Um Apps und mobile Endgeräte in eine bestehende Struktur zu integrieren, müssen Automatisierer auf Insellösungen setzen.

Um Apps und mobile Endgeräte in eine bestehende Struktur zu integrieren, müssen Automatisierer auf Insellösungen setzen.Ifak System

Die Vorteile von Apps in der Automatisierung liegen – gerade bei umfangreichen Anlagen – in der mobilen Konfiguration und Diagnose. Denn es entfällt die Notwendigkeit einer PC-Anbindung. Außerdem muss nur eine Software gepflegt werden. Kompatibilitätsprobleme sind, zumindest innerhalb der einzelnen Hard- und Software-Ökosysteme, ausgeschlossen. Auch der Anschluss und die Installation von Hardware vor Ort entfällt, da eine Verbindung ‚Over the Air‘ hergestellt wird. Die Entwicklung entsprechender Applikation bedeutet, je nach Funktionsumfang, jedoch erhöhten Aufwand. Grundlegende Funktionen lassen sich zwar portieren, für jedes Betriebssystem – Android oder iOS – müssen aber Elemente der grafischen Benutzeroberfläche und spezielle Funktionen angepasst werden.

Problematisch kann vor allem die Distribution der Apps sein. Denn bei Apple herrscht eine Zwangsbindung an den App Store. Dieser lässt sich nur umgehen, wenn man die Apple Handys hackt und so diverse Sicherheitsmechanismen umgeht. Ein sogenannter Jailbreak ist jedoch technisch anspruchsvoll und kann zu einem Verlust der Gerätegarantie und Sicherheitslücken führen. Möchte der Automatisierer das dem Kunden nicht zumuten, bleibt nur die App über den App Store anzubieten – bei kundenspezifischen Lösungen eine weniger sinnvolle Lösung. Android bietet gegenüber iOS mehr Freiheiten auch Apps zu installieren, zum Beispiel über USB. Hier haben die Programmierer aber mit der starken Fragmentierung des Betriebssystems zu kämpfen. Es gibt verschiedene Betriebssystem-Varianten und unzählige unterschiedliche Geräte.
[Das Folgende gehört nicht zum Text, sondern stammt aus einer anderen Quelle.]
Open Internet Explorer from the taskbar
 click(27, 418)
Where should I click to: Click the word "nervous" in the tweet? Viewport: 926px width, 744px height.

Welchen Weg man beschreitet und wie man die Distribution der Apps umsetzt, hängt letztlich an der Nachfrage seitens der Kunden, aber auch an den gegebenen technischen Möglichkeiten.

Industriestandards Fehlanzeige

Die Einbindung mobiler Geräte wie Tablets und Smartphones kann effektiv nur über Wlan erfolgen. Wenn das Wlan verschlüsselt ist, sollte dies keine sicherheitsrelevanten Einschränkungen mit sich bringen. Eine Anbindung über Bluetooth ist nur sinnvoll, wenn einzelne Geräte eingebunden werden sollen. Denn Bluetooth verfügt nur über  eine geringe Reichweite und bietet keinen Zugang zum Netzwerk der Anlage. Ein großes Hindernis bei der Integration sind jedoch die fehlenden Automatisierungsstandards wie FDT oder FDI, die bisher nicht für mobile Betriebssysteme portiert sind. Für FDI existiert eine Arbeitsgruppe, die die Spezifikation auf Kompatibilität mit mobilen Geräten untersucht und entsprechende Empfehlungen abgibt. Eine für mobile Systeme verfügbare Spezifikation ist allerdings auch hier nicht in Sicht.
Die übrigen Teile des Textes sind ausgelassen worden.